● Aim of the exercise
Swap "Locate an element on the screen" for "Find an element on the screen" in the records from the line with "What do you see at coordinates (134, 401)" to the line with "out or zoom", and give back only those lines with nothing else changed.

● Records to process
** BEGIN **

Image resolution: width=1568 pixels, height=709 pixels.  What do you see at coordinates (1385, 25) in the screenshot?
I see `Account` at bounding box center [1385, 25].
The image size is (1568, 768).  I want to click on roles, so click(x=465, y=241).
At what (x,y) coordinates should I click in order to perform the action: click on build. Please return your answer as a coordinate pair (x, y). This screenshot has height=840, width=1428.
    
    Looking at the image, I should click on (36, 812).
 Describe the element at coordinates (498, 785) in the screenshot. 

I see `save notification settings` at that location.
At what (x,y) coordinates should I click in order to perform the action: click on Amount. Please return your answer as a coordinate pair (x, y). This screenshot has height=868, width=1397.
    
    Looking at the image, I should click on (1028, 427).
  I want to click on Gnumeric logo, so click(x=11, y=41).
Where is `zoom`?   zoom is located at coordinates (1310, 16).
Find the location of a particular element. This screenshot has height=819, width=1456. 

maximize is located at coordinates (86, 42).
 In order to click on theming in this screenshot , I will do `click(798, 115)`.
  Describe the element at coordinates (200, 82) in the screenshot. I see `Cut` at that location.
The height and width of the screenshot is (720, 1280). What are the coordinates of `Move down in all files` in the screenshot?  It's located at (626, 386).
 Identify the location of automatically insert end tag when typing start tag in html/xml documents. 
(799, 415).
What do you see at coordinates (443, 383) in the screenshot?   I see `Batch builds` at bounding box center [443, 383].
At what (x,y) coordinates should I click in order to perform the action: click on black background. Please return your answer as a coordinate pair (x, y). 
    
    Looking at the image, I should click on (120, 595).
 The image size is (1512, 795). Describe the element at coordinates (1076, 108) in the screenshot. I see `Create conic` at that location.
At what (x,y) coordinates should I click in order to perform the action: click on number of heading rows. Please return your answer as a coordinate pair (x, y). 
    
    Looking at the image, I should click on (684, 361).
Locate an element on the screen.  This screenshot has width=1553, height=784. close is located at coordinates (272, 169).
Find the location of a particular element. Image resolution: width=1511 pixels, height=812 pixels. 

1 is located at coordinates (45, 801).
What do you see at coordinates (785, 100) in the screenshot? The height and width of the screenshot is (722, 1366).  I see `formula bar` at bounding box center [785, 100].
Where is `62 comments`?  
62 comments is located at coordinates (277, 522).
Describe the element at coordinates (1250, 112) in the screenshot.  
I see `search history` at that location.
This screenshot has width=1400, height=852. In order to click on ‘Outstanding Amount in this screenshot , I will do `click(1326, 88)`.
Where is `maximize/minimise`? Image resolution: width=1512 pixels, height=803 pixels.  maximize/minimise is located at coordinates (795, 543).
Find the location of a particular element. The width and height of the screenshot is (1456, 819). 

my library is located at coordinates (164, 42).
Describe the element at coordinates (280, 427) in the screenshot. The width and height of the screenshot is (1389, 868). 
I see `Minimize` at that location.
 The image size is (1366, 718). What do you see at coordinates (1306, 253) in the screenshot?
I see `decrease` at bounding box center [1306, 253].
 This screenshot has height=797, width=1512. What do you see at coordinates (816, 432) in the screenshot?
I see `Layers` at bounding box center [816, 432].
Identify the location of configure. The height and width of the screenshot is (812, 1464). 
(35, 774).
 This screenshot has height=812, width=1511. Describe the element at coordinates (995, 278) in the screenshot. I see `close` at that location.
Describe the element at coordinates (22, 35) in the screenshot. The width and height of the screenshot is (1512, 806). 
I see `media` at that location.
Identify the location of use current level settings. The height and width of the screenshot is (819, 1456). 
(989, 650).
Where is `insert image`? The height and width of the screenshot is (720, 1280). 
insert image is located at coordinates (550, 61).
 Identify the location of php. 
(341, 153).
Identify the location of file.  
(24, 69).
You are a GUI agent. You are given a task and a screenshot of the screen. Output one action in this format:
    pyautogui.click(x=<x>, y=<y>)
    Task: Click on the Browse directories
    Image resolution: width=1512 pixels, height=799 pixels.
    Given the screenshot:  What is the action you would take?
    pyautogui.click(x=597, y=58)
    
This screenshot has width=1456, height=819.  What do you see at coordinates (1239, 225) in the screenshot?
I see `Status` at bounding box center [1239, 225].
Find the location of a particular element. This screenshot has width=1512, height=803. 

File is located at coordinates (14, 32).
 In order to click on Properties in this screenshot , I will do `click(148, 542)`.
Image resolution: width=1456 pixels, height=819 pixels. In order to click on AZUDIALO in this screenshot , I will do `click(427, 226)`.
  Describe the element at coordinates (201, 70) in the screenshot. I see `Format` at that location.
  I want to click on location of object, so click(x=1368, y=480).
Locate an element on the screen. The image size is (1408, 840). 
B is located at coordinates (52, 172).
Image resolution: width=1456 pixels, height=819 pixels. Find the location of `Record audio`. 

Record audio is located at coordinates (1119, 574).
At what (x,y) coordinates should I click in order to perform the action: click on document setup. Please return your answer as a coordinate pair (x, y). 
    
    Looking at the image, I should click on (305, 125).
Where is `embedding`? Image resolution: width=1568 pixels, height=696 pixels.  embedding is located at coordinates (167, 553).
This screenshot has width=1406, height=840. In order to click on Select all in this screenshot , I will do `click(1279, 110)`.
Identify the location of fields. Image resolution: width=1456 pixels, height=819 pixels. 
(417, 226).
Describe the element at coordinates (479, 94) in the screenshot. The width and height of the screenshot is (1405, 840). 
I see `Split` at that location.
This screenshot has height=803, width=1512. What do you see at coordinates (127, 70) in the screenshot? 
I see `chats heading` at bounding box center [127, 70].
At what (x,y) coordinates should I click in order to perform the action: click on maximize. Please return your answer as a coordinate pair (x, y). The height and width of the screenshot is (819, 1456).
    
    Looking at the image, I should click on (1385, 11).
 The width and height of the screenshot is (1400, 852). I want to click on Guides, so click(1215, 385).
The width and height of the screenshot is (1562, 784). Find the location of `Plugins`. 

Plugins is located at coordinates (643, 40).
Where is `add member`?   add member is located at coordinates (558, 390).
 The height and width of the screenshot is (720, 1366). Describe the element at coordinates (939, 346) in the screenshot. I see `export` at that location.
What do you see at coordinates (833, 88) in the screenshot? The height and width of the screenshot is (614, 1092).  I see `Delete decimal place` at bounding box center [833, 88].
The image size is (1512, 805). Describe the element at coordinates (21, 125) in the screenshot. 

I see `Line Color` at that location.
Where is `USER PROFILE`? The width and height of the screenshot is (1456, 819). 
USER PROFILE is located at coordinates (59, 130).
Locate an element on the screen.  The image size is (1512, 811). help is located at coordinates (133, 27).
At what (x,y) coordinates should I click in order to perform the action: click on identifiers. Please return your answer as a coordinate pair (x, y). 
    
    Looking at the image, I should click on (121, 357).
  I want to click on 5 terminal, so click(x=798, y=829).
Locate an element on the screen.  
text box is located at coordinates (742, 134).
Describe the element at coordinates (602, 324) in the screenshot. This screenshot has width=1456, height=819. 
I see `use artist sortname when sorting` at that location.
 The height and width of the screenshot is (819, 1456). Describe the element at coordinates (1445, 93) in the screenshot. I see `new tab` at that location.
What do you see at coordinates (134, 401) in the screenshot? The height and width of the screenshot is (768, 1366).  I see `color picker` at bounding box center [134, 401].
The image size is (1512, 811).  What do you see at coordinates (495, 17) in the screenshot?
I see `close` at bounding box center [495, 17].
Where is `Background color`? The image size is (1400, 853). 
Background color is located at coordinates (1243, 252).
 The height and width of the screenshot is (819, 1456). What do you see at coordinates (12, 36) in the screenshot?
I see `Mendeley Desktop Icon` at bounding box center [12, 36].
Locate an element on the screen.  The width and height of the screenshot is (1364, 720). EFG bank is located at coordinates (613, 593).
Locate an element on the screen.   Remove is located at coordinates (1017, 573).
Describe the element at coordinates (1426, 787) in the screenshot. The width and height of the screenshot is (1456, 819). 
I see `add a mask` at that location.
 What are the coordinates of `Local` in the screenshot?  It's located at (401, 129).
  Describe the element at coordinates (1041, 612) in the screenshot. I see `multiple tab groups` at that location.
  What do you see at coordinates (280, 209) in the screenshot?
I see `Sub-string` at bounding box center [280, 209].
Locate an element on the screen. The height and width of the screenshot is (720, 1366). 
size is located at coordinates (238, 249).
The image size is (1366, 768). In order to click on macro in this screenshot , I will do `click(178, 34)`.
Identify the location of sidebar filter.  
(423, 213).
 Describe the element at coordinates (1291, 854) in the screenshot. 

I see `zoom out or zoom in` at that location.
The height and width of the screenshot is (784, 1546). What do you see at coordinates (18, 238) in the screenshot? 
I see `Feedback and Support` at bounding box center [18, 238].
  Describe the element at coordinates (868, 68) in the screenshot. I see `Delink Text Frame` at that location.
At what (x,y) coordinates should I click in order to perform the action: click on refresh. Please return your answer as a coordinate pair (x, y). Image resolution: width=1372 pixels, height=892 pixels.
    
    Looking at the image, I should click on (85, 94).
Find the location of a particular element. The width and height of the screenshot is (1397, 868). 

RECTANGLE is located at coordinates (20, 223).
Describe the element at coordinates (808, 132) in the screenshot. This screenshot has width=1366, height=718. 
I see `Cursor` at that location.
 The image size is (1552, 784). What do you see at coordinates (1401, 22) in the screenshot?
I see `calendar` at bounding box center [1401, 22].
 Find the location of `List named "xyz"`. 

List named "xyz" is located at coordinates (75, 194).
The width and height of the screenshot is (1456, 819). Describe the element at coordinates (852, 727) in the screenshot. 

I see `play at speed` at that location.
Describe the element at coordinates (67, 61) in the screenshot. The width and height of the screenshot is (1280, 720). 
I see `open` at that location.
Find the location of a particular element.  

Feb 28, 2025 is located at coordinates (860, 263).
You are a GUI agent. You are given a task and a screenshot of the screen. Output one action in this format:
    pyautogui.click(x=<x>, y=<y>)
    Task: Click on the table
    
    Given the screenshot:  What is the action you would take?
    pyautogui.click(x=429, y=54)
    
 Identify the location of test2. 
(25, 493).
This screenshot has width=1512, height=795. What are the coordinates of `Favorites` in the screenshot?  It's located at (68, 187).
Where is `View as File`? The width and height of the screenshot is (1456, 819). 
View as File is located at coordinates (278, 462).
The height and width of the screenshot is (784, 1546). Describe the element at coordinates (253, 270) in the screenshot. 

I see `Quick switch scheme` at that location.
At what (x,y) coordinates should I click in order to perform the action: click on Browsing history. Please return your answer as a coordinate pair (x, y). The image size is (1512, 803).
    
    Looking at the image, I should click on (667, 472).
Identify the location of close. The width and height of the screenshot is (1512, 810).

** END **

● Exercise solution
What do you see at coordinates (134, 401) in the screenshot? The height and width of the screenshot is (768, 1366).  I see `color picker` at bounding box center [134, 401].
The image size is (1512, 811).  What do you see at coordinates (495, 17) in the screenshot?
I see `close` at bounding box center [495, 17].
Where is `Background color`? The image size is (1400, 853). 
Background color is located at coordinates (1243, 252).
 The height and width of the screenshot is (819, 1456). What do you see at coordinates (12, 36) in the screenshot?
I see `Mendeley Desktop Icon` at bounding box center [12, 36].
Find an element on the screen.  The width and height of the screenshot is (1364, 720). EFG bank is located at coordinates (613, 593).
Find an element on the screen.   Remove is located at coordinates (1017, 573).
Describe the element at coordinates (1426, 787) in the screenshot. The width and height of the screenshot is (1456, 819). 
I see `add a mask` at that location.
 What are the coordinates of `Local` in the screenshot?  It's located at (401, 129).
  Describe the element at coordinates (1041, 612) in the screenshot. I see `multiple tab groups` at that location.
  What do you see at coordinates (280, 209) in the screenshot?
I see `Sub-string` at bounding box center [280, 209].
Find an element on the screen. The height and width of the screenshot is (720, 1366). 
size is located at coordinates (238, 249).
The image size is (1366, 768). In order to click on macro in this screenshot , I will do `click(178, 34)`.
Identify the location of sidebar filter.  
(423, 213).
 Describe the element at coordinates (1291, 854) in the screenshot. 

I see `zoom out or zoom in` at that location.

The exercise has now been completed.